Community It has an acceptable use policy template, a place to start from that’s available free on our site. 

That doesn’t address all of these other policies, like who has access to your data and the different department’s data. If you’re going to start using AI to query your documents, are there some HR documents in there that aren’t supposed to be in there? You’re going to want to have policies in place for that. 


How do you introduce AI to staff that might be afraid of it or have no idea where to start?

Sarah Di Troia: Don’t look at AI differently than you thought about education and evolution you wanted to have in a new organization around diversity, equity, inclusion and belonging. 

Think about the comprehensive plan that you put in place, the time you gave the folks you felt like could be examples of where you wanted your culture to be, of what you wanted your norms to be, and how you involved them in the development and the championing of those changes. That has nothing to do with title, by the way. That has to do with who’s a culture carrier inside of your organization. 

There are lots of different models out there around change management. But you’ve all been leading change pretty dramatically for the last five years, if not before that.

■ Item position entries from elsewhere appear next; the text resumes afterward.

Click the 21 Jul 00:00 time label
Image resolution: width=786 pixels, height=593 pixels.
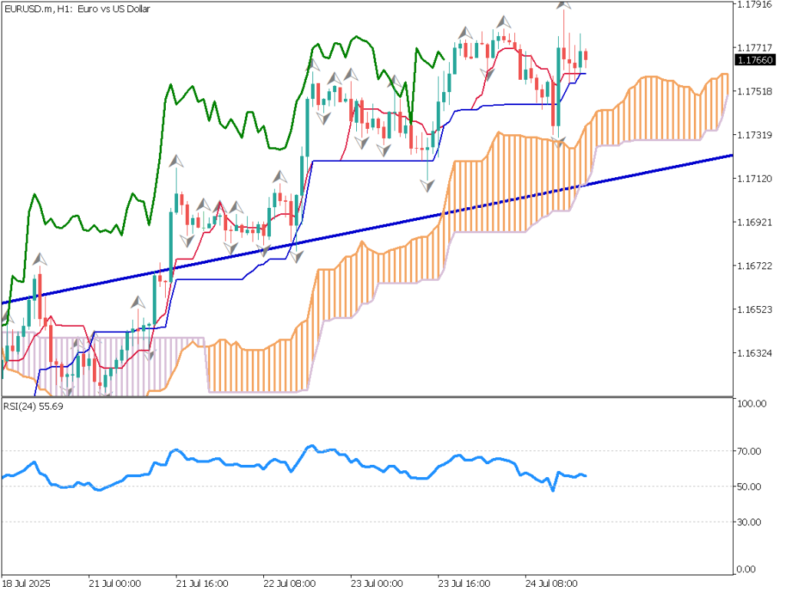pyautogui.click(x=114, y=584)
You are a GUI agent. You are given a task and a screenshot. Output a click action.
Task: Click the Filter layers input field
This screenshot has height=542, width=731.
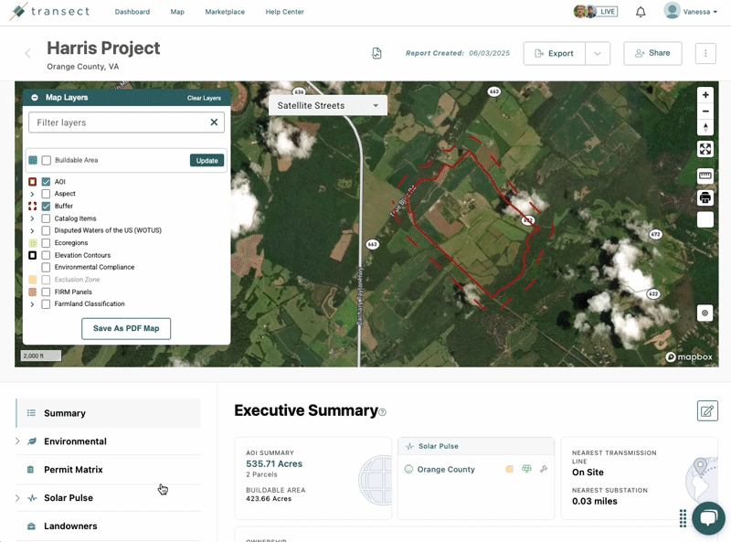pyautogui.click(x=119, y=122)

And so I encourage you to think about those early adopters. I encourage you to not think about title and to think about who holds informal authority, as well as formal authority in your organization. And what are the ways that you can get people comfortable with AI through examples and the fact that people might not understand that Netflix is a recommendation engine. But most people have used Netflix, most people have been on Amazon’s website and it’s offered them other products. 

When we talk about AI, it’s not entirely foreign to folks. But it’s helping do the translation of what could a recommendation engine like Netflix mean for us inside of the problems that we’re trying to solve? And as Jean said, you do not want to be the hammer assuming that everything’s a nail.

Look at the persistent barriers or challenges we face in achieving our mission and then really understand, well, is AI something that could help us with some of these barriers? Or frankly, is there something else we could do that would be far less expensive? 

A fairly easy example is, there are lots of tools that are available that use AI to support grantees on writing grant applications. Grantable is one of them. There are more and more grants management systems that are providing an AI additional tool to help you summarize grants, process grants, et cetera. If the problem that you were trying to solve is that the grant process is too onerous, the transaction costs are too high, both for grantees and for program officers, putting AI on both sides of that process is a really expensive way to solve that problem. If the problem was the grant process was too onerous, you could change the process. You didn’t have to bring AI on both sides of that problem.

So, I really encourage people to be thoughtful about it. There could be less expensive, less invasive, easier to design solutions to your challenges. Or it could be that AI would be a tremendous opportunity, but have it be a problem-focused conversation, not a technology-focused conversation. Technology’s the means to the end.

Carolyn Woodard: I love that framing of it. I think we hit these learning objectives and I hope you feel that we did too: 

  • learning about AI, and generative AI. Thank you so much for walking us through those differences and then giving us these amazing use cases and examples. I think that’s really helpful to help pull it all together. 
  • The framework design principles and the ways AI is being used in philanthropy and nonprofits. 
  • And that amazing graphic that helps you really think through those three different aspects and the different aspects within those aspects around using AI and where to start from. That framework is available for download on the site https://www.tagtech.org/page/AI.

Thank you, Jean and Sarah for taking us through all of this and have a wonderful rest of your day.